▸ **Records for processing**
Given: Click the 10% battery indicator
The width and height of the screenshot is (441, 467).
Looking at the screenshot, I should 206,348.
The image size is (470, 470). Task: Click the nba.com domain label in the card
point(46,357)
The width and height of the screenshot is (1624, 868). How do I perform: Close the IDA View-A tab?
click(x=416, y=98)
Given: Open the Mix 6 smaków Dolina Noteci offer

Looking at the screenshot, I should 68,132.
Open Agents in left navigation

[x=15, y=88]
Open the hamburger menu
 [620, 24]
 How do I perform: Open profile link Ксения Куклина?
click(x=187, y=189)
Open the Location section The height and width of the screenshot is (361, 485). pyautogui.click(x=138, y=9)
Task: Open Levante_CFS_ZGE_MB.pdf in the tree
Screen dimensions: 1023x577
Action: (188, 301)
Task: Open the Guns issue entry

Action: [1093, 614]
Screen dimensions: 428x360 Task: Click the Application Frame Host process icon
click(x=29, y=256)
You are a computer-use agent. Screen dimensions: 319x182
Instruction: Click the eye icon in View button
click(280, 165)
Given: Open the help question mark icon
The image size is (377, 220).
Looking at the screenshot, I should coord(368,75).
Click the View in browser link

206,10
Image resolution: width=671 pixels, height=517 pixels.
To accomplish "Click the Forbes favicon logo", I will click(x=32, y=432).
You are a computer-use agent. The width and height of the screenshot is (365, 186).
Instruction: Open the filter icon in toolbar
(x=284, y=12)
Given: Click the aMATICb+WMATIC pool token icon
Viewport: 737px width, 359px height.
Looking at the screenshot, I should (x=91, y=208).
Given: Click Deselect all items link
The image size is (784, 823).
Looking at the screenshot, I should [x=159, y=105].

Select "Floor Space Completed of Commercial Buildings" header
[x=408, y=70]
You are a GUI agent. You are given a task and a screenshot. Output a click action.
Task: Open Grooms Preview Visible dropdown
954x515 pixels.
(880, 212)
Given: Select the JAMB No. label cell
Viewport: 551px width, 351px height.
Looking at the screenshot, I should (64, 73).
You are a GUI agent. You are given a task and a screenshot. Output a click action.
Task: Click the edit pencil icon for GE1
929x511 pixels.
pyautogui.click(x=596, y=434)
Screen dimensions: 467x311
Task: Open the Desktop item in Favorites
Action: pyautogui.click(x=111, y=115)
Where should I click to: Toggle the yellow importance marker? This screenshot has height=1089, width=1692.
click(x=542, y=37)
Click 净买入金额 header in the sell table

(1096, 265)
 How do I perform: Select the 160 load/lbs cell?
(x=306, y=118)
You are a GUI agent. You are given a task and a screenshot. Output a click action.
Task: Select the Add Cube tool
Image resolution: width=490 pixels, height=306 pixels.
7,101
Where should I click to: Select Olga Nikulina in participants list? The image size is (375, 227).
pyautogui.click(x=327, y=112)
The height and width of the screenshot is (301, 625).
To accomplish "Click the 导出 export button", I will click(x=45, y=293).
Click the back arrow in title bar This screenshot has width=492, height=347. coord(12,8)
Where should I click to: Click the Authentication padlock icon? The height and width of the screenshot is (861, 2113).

▸ **What this task involves**
Check each line of the records for "accomplish" and copy the ones that contain it.

▸ **Task solution**
To accomplish "Click the Forbes favicon logo", I will click(x=32, y=432).
To accomplish "Click the 导出 export button", I will click(x=45, y=293).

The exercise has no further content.